Work task
Please repeat the records below exactly, skipping any pictures.

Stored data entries
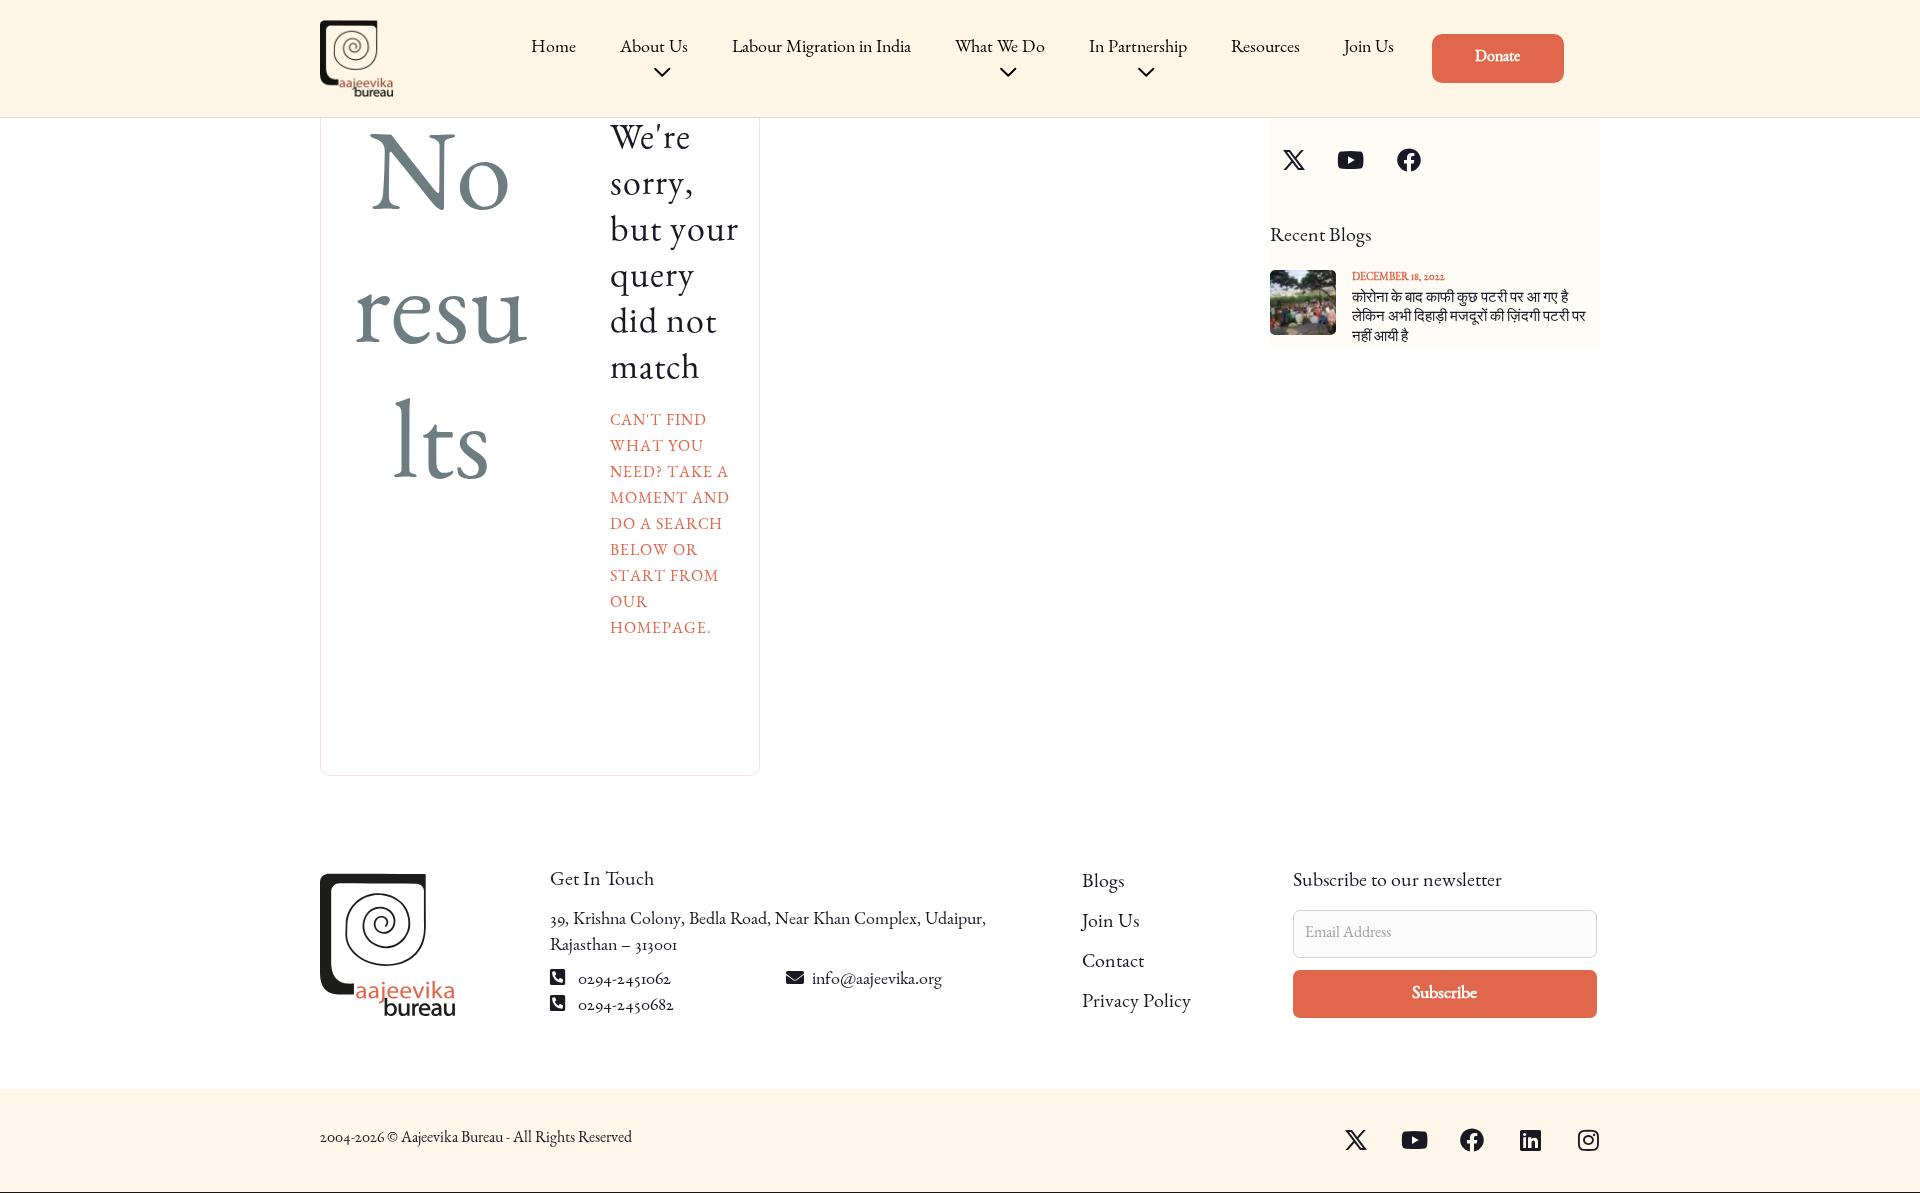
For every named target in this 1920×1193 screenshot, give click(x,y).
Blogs (1103, 883)
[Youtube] (1402, 1140)
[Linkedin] (1518, 1140)
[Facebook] (1460, 1140)
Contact (1113, 963)
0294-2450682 (624, 1006)
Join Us (1110, 923)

Answer for the task
For every named target in this 1920×1193 screenshot, give click(x,y).
Blogs (1103, 883)
[Youtube] (1402, 1140)
[Linkedin] (1518, 1140)
[Facebook] (1460, 1140)
Contact (1113, 963)
0294-2450682 (624, 1006)
Join Us (1110, 923)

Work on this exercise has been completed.